One of our spoon-billed sandpipers gives its first adult call, and some sadder news

spoon-billed sandpiper video screen shot

Our flock of spoon-billed sandpipers are showing clear signs of maturing. All the birds have started to moult from juvenile into their first winter plumage, which is a polished silvery white like a suit of armour.

During a recent evening feed all the birds were being particularly noisy, producing lots of sharp, high-pitched calls. The noise they make, particularly when the whole flock join in, can be fantastically loud. On this occasion it was deafening, but in the background, I picked out a different call, one I had never heard before. It was a longer, very distinctive ‘churring’ call rather than their usual short sharp ‘peep’. Although not well mastered, it was one of our young birds trying to give an adult call!
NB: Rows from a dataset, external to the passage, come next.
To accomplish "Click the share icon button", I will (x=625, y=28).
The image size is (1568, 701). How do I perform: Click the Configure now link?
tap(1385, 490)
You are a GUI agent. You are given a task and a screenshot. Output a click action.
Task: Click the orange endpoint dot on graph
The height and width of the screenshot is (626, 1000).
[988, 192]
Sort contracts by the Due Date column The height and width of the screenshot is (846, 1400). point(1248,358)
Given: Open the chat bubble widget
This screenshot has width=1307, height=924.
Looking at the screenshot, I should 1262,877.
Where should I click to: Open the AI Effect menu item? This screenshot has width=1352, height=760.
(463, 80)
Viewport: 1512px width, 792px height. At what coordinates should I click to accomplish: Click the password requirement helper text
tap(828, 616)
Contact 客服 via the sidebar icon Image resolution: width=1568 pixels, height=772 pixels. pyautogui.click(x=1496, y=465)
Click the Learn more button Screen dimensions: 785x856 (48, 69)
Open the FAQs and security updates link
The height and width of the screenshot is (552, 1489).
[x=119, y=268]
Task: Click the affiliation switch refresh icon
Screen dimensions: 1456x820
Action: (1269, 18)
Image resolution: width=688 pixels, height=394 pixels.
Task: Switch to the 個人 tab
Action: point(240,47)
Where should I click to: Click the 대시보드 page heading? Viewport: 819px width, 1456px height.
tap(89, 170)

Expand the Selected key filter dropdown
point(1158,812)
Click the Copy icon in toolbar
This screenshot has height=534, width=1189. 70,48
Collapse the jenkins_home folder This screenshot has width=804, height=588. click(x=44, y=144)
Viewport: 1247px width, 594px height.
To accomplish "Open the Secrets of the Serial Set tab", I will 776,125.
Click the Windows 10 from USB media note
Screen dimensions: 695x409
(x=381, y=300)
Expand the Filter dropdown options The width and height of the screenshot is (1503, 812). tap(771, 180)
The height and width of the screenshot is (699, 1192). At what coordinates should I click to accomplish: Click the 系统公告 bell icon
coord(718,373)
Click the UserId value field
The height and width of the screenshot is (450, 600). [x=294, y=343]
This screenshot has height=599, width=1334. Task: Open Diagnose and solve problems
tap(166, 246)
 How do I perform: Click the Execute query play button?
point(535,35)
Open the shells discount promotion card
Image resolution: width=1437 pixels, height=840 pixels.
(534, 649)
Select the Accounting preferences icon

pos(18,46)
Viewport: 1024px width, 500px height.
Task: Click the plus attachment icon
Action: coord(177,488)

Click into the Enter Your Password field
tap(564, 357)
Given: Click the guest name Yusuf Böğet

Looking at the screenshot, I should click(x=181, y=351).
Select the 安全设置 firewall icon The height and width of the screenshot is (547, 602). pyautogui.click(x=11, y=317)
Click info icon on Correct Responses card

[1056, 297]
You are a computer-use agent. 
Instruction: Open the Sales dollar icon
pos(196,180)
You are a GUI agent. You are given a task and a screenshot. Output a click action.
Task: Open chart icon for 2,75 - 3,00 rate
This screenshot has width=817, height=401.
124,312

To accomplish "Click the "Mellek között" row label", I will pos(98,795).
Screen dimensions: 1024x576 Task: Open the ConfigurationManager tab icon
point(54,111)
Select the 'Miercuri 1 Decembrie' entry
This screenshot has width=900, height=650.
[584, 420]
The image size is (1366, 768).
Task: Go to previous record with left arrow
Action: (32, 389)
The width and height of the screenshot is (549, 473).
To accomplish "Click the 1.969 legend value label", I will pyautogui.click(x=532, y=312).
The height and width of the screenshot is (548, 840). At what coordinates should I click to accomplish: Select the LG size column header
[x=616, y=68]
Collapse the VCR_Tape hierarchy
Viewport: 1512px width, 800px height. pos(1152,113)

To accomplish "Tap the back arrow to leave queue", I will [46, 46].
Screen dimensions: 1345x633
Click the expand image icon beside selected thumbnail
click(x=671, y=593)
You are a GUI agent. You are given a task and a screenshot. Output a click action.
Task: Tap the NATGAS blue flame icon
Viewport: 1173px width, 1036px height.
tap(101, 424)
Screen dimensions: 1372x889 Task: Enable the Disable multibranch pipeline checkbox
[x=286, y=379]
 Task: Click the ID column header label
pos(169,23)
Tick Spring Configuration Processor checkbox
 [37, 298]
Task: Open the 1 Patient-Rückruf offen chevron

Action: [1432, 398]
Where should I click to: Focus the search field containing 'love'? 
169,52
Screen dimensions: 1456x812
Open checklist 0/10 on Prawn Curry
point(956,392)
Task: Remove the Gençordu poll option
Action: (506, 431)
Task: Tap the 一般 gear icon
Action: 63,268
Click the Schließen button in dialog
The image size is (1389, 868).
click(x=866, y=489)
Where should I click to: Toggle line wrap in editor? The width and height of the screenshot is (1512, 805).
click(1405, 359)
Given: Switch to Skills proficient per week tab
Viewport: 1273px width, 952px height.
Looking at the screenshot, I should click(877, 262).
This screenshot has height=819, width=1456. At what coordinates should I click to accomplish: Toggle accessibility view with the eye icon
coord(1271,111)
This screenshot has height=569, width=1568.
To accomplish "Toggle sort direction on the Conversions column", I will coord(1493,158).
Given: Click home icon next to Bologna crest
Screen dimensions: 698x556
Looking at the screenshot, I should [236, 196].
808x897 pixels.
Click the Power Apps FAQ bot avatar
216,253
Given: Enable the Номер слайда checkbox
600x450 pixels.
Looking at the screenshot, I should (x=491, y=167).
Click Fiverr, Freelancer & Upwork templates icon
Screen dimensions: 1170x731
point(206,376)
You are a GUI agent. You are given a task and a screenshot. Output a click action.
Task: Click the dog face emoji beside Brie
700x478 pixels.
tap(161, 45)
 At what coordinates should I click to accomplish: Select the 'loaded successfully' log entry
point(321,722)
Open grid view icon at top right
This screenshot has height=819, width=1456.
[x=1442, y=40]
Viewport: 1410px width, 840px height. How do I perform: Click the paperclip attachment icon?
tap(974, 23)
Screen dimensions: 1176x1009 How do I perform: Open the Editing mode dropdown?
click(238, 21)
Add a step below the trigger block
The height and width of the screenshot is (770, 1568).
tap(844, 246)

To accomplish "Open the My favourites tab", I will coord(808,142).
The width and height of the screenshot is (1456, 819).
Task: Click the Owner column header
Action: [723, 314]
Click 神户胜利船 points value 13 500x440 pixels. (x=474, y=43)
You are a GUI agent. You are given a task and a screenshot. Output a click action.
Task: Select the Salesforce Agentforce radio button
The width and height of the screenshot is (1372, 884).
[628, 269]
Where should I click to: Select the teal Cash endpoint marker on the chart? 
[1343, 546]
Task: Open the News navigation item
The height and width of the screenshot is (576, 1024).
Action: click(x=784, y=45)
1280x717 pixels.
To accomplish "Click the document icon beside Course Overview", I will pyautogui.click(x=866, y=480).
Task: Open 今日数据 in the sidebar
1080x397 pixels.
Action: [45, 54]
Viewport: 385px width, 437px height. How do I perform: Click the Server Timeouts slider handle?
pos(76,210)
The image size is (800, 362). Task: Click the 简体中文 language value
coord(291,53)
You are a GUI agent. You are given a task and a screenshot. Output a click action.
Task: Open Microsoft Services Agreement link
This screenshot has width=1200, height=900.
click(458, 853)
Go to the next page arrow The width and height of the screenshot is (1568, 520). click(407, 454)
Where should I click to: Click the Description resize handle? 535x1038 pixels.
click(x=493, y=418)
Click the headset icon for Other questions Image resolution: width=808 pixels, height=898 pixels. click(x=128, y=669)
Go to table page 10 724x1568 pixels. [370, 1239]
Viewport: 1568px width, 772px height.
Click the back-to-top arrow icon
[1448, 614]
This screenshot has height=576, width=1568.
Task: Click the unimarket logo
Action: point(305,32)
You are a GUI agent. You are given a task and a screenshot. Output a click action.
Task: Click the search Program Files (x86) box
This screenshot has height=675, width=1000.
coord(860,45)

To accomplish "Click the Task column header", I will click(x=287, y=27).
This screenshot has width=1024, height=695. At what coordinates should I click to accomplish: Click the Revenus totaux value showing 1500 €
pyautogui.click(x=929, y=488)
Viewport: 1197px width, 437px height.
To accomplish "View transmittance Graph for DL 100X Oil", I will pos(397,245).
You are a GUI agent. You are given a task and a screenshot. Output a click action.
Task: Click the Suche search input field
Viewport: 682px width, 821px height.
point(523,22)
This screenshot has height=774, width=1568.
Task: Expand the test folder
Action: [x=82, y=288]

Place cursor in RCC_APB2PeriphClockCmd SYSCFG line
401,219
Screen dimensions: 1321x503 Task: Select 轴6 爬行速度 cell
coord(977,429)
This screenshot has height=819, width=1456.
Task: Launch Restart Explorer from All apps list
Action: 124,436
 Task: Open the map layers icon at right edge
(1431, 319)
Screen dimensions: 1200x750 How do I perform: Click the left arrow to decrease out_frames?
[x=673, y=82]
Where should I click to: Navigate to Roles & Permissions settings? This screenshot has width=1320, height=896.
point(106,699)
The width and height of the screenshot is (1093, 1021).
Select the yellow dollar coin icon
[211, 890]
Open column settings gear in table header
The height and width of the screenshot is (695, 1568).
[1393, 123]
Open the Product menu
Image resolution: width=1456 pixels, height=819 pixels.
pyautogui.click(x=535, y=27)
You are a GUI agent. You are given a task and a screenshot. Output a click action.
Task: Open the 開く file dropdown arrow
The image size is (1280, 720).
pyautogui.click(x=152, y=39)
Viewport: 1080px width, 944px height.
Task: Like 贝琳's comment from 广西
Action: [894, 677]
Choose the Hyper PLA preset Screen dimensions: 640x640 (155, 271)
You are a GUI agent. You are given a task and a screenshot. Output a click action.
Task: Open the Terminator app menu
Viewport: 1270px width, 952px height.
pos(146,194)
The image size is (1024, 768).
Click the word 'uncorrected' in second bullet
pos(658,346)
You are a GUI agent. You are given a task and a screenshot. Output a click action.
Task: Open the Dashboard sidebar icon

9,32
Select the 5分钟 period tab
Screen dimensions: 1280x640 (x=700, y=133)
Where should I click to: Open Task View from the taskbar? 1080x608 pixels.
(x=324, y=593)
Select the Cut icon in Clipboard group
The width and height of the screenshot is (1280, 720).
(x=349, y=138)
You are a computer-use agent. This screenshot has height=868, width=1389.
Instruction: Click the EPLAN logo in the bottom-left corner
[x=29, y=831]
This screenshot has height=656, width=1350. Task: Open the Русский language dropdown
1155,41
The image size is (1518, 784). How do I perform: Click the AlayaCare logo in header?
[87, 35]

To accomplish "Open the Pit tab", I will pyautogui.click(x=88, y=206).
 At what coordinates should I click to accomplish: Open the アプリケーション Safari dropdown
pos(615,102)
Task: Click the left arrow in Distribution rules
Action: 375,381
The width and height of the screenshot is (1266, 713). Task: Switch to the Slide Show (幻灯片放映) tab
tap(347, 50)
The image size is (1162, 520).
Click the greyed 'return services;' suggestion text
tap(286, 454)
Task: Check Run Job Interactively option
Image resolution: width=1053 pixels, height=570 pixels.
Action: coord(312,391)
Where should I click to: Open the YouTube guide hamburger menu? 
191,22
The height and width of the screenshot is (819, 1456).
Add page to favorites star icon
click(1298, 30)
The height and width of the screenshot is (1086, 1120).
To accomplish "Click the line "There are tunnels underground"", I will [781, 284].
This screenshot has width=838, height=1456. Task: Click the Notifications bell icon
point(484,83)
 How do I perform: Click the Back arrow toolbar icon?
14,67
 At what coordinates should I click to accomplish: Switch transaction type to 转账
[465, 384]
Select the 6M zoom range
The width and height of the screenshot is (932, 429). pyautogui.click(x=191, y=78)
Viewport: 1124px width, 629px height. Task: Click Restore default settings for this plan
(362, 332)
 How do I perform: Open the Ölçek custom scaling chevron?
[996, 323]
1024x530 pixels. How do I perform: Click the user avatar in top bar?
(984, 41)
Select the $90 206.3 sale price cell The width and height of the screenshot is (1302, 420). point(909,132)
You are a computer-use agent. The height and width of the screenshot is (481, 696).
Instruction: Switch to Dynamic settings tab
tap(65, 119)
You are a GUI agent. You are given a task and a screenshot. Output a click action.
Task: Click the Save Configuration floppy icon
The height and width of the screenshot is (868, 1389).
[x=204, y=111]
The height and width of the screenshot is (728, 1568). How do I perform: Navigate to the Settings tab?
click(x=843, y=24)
Following this, the birds have become more wary and less tame around me. The team and I have been speculating that it may be down to the hormones whizzing around their bodies which are inducing changes in plumage and calls. It’s a bittersweet time: now that they are maturing, the birds are less dependent on their mother figure!

Ending on a less happy note, we have some sad news to report; one of our birds has died. The post-mortem didn’t reveal a cause of death as there were no obvious signs of disease and looking back through days of CCTV footage revealed nothing unusual. We are awaiting histology results but the rest of the flock are doing well and are continuing to go about their business in their usual lively way.

9 Responses to “One of our spoon-billed sandpipers gives its first adult call, and some sadder news”
  1. NigelH says:

    Sad but interesting, and maybe no coincidence that the bird died just now; moult, and times when birds are undergoing hormonal changes, are often when they are most stressed and vulnerable. My marathon training is progressing well, 20 mile race coming up this weekend; I could be left a little stressed and vulnerable too!

  2. I am so sorry you have lost another bird. How very sad. Given that you produced 13 birds from 19 hatched eggs you were still doing better than they do in the wild. I hope you get to the bottom of the problem. It is sad when the young grow up and become less dependant but hopefully the new sounds and behaviours will add to your enjoyment of the birds not detract from the marvellous job you guys have done so far. Helena

  3. Ken Turnip says:

    All quiet on the Eastern Front… how are things going with this year’s adventures in the Eastern Palearctic? Would love some news.


    • Hi Ken, apologies for the hiatus. We’ve been working on a new website for the project which we hope to unveil in the next couple of weeks.

      Plans for this year’s expedition to Chukotka are in the final stages. The team will start arriving in the Russian Far East from the end of the month and we’ll be bringing you all their news right here.

      All the best

      • Ken Turnip says:

        Good luck with that, guys. I can appreciate it must be a busy and uncertain time of year – updating the blog must be towards the bottom of the ‘to do’ list. Let’s hope there are no big surprises and all goes to plan.

        Best wishes and very, very good luck.

      • Hi Ken – if you are on twitter, follow @wwtconservation They are tweeting news about preparations for the expedition with the hashtag #sbs2012ex

      • Hi All
        I have just returned from a Sea Otter Survey in the Kuril Islands (south of the Kamchatka peninsular) and was VERY excited to see a Red-necked Stint on its way north to Chukotka only about a week ago. The Stints nest and reside in very similar summering areas to the Spoonies, so if the Spoonies are not yet there they must be on their way. Good luck to Nigel and the WWT team. This year’s plans sound brilliant, even though it means I won’t bump into you when I help undertake the search again.!! Helena

  4. Ken Turnip says:

    Thanks guys. Another learning curve about to start – I’ve opened a Twitter account!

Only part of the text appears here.